OrangeCandy123
Was wondering if you could help shed some light on this matter. I took the GMAT today and scored a 670 (47Q 35V). As a preface, I was probably a little too amped before the test. I didn't want to experience fatigue so I had more energy drinks than I was used to. I knew I messed up on the quant on certain geometry and combination questions. Geometry is my weaker area and I feel like I screwed up. This probably messed me up early as I got quite a few of those. Pretty sure I got a a simple algebra inequality so I knew I was doing poorly around question 15. Although thereafter I did get a few tricky questions.
The real surprising thing is my verbal. I honestly did not feel the verbal was too difficult. I thought I got what was tested...or so I thought. I got 5-6 sentence corrections in the beginning so I am assuming that is what did me in. Problem is I was ok on those. I dont know how to identify my verbal problem.
On my practice tests I got 740/720/770/720 on the GMAT Preps and I took each test twice. I received about ~720's on the Kaplan and ~720 on the
MGMAT. Granted, because I have done such extensive reviewing I was familiar with some of the questions during the practice test...I am fearing it inflated my score way too much. I recognized about 3-4 quant and maybe 3-4 verbal when I first took GMAT Prep.
What do you suggest / recommend I do? I want to retake in early June. I honestly expected myself to have broken 700. I am fearing I missed too many in a row in quant and likewise in verbal.
I am confused because I don't know what the best way to study is anymore, especially in verbal.
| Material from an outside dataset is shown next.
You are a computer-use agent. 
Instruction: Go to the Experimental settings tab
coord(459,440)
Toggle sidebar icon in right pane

Any advice would be greatly appreciate as soon as possible.
Thanks.
Dear
OrangeCandy123,
First of all, it sounds as if state-of-mind and the physical/emotional component played a huge factor. I highly recommend reading this series of articles that address this side:
https://magoosh.com/gmat/2012/overcome-g ... y-breathe/https://magoosh.com/gmat/2012/beating-gmat-stress/https://magoosh.com/gmat/2012/the-gmat-b ... g-picture/https://magoosh.com/gmat/2012/zen-boot-c ... -the-gmat/It's very important to build your focus and give stamina and stability to your attention.
It's sounds like you need fresh questions on which to work. I recommend official Quantitative Review book and the official Verbal Review book: those have more questions on which to practice. You may also consider buying some of the additional question packs for GMAT Prep.
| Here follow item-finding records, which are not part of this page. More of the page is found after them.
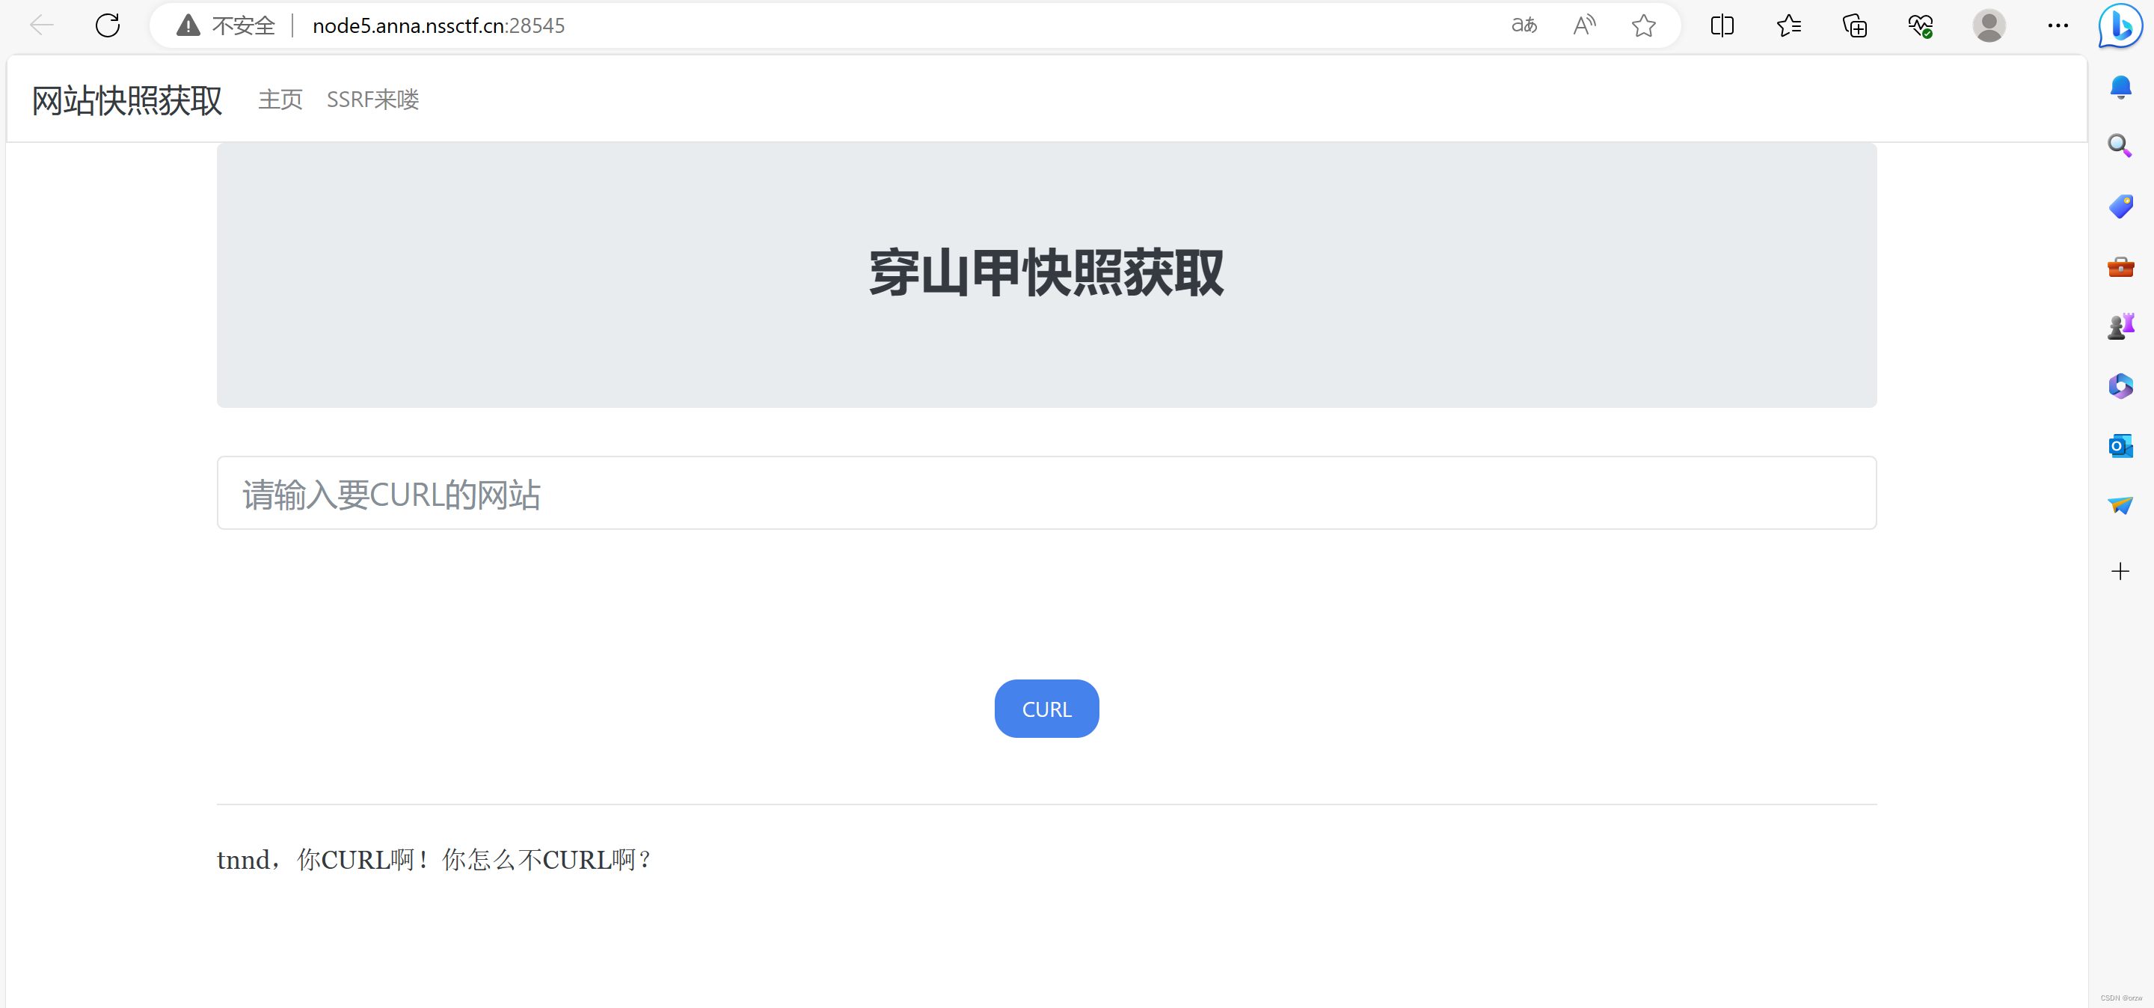The height and width of the screenshot is (1008, 2154).
Task: Open the collections icon
Action: pyautogui.click(x=1855, y=26)
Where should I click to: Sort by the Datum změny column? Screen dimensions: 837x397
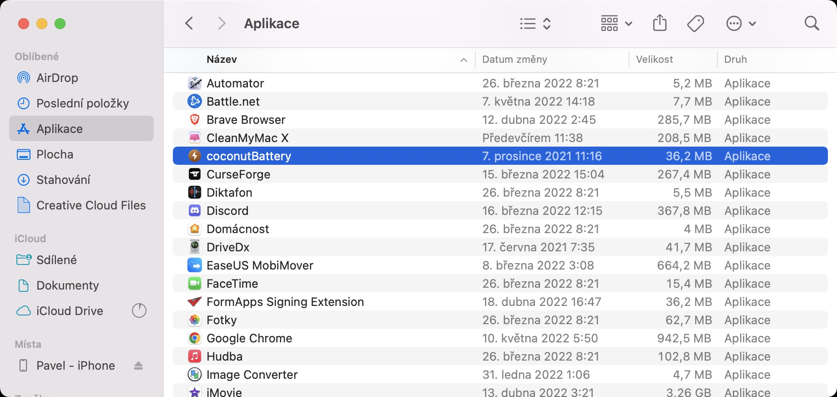tap(514, 60)
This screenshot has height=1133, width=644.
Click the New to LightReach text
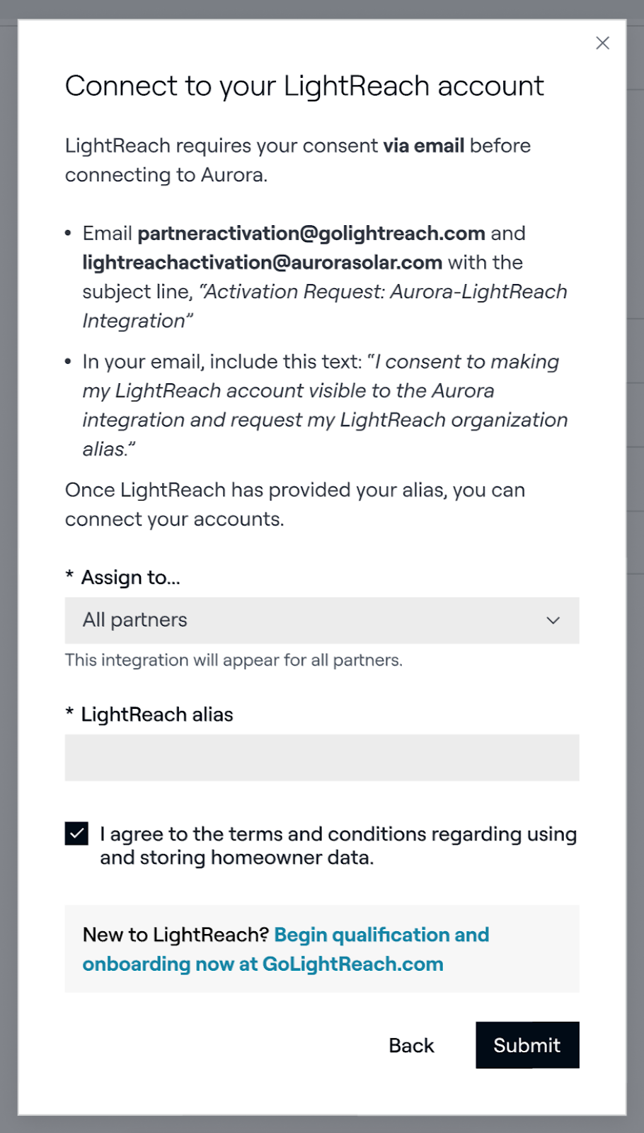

I would say at this point, you need to adopt the attitude of excellence. One of the standards of excellence is:
never make the same mistake twice. If you get any question in your practice wrong, how much review do you have to do so that you absolutely own that concept and will never make that particular mistake again?
You have to think like the test-writer. For the verbal questions, as you work through questions, you should understand in tremendous detail not only why the right answer is right, but exactly why each wrong answer is wrong. You need to start to identify the test-writer's various patterns for wrong answers. That is something I discuss in many of my articles on the
Magoosh blog:
https://magoosh.com/gmat/author/mikemcgarry/As strange as this may sound, start trying to teach the material. It's an old adage among teachers:
the best way to learn something is to teach it. Obviously, you are not yet at the point at which you could charge money to be a full GMAT tutor, but for example, if you formed a GMAT study group, and had to answer questions and explain things to your peers, that would force you to understand at a different level. You may understand the basics of how to solve a problem, but look for it on GMAT club, and look at the question of the student who is less talented than you and confused about the question: would you be able to articulate your own understanding in a way that would be crystal clear to them? That's truly deep understanding, when you can bring clarity to anyone at any level of confusion about at topic.
These are a few suggestions. I hope this helps.